Rescale the answers in the records, starting with the line that contains "Image resolution: width=1308" and continuing through the end of the records. Repeat these lines and the requests in them, but multiply every coordinate in the answers by 0.3 and round to whole numbers, with halves rounded up. Leave the pictures out.

——————

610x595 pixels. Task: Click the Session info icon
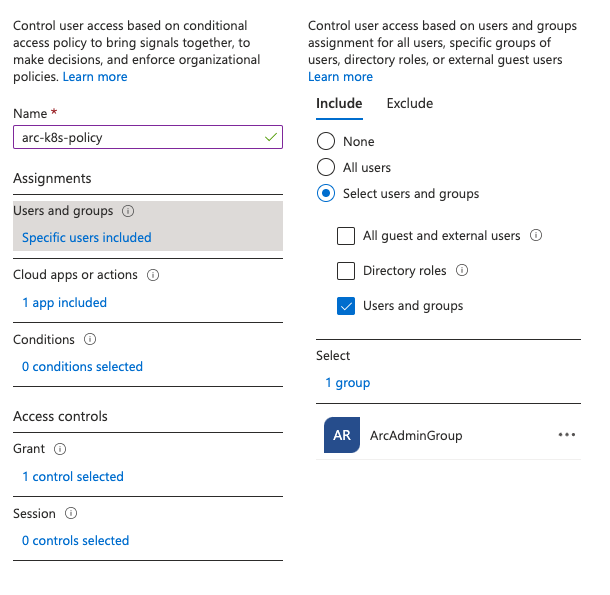(x=71, y=514)
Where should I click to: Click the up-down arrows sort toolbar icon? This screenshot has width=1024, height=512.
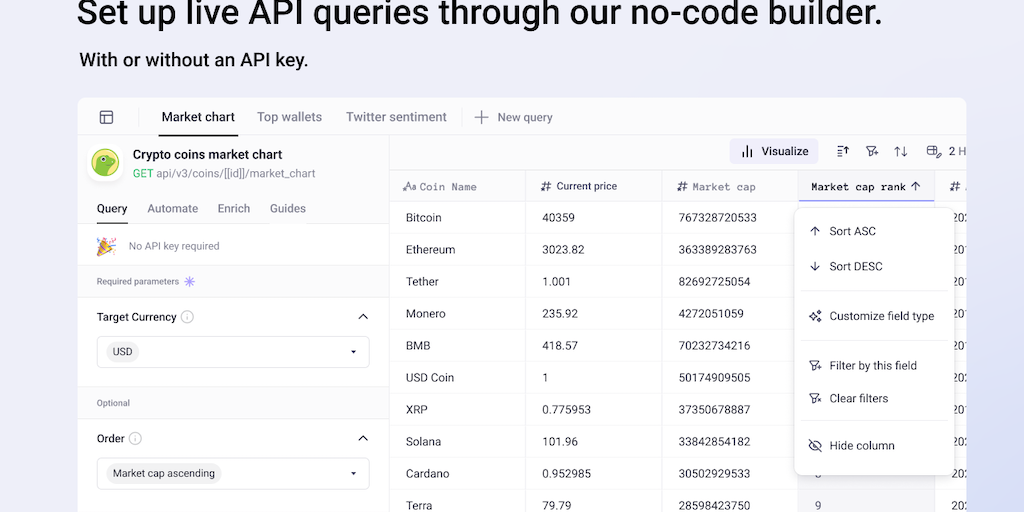[901, 151]
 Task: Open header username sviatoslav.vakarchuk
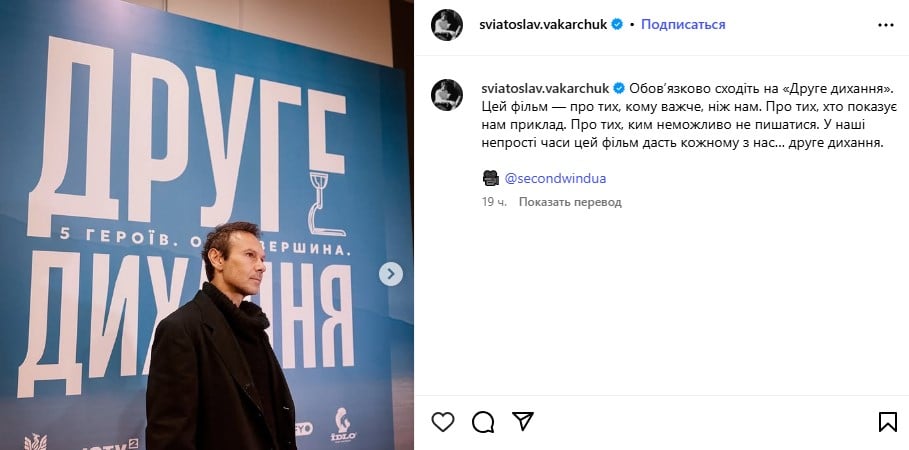543,24

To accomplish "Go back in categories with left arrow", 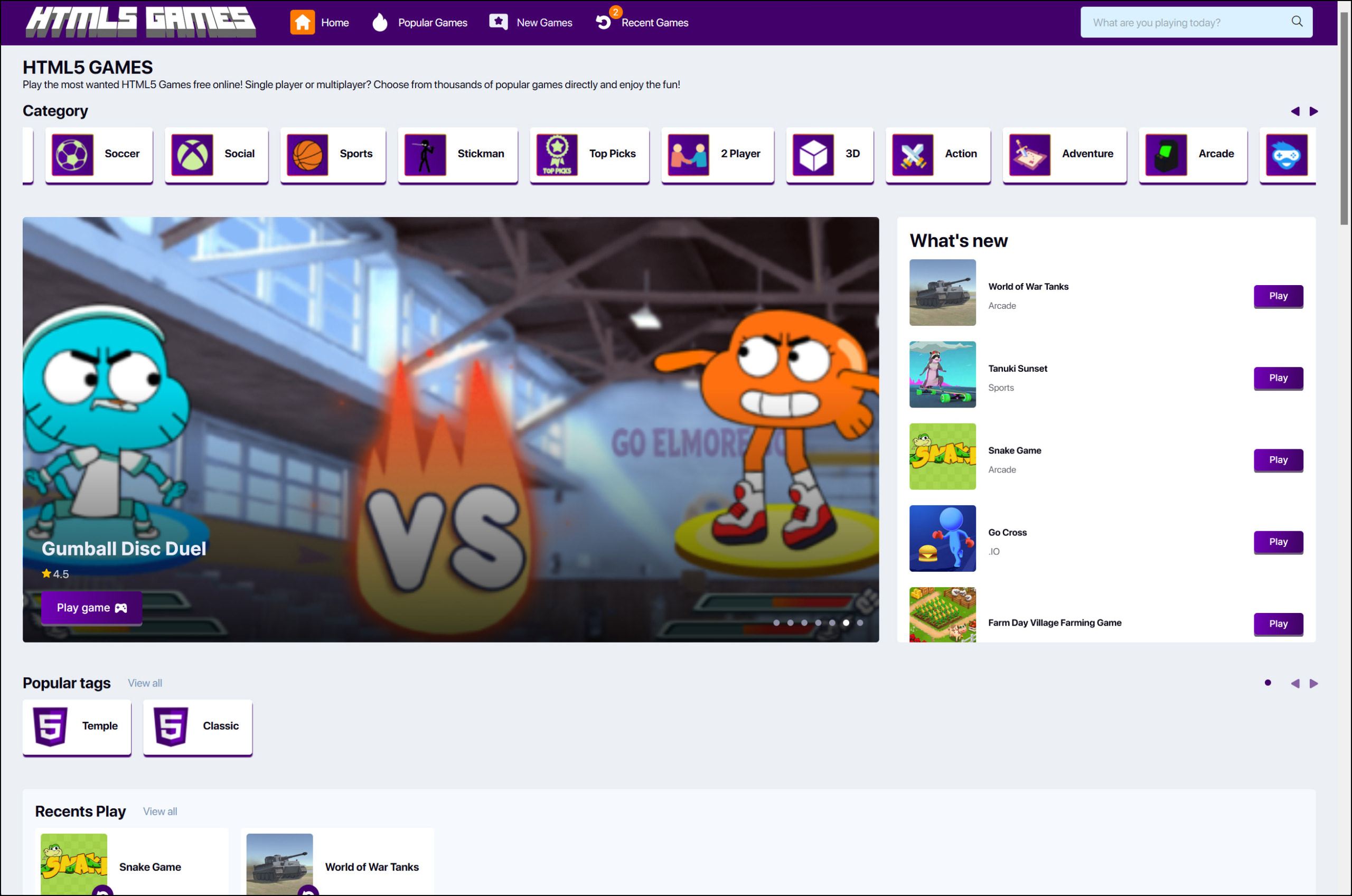I will click(1295, 112).
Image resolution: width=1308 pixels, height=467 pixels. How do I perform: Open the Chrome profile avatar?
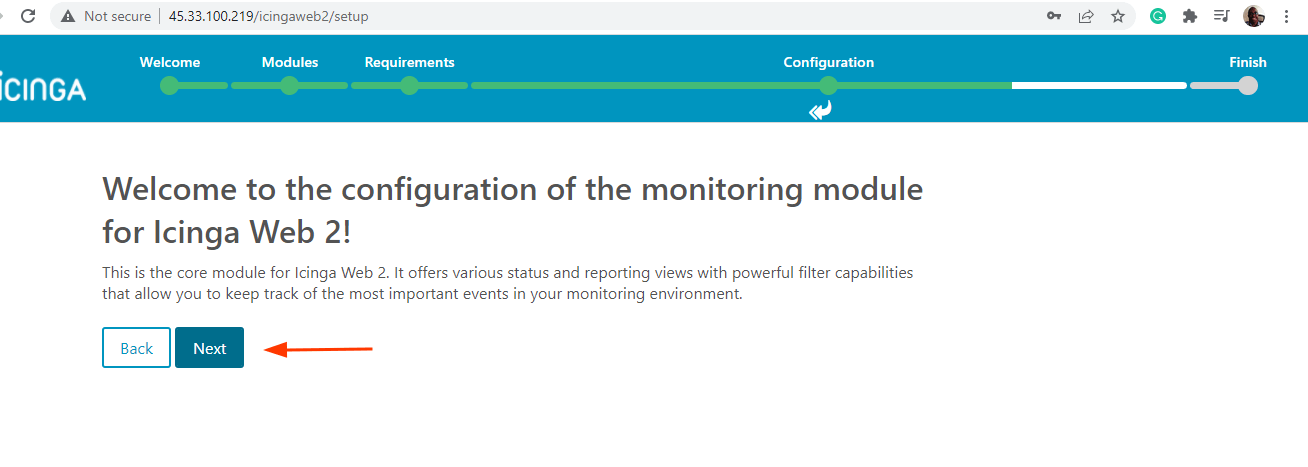(x=1253, y=16)
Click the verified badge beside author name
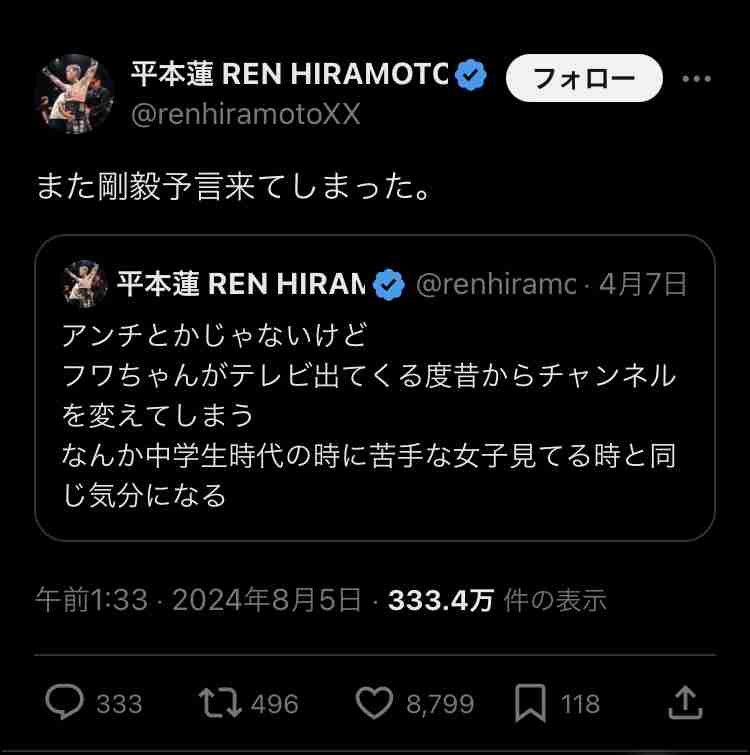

——————

*Written response:*
Image resolution: width=1308 pixels, height=467 pixels. How do I perform: Open the Chrome profile avatar?
(x=376, y=5)
Click the verified badge beside author name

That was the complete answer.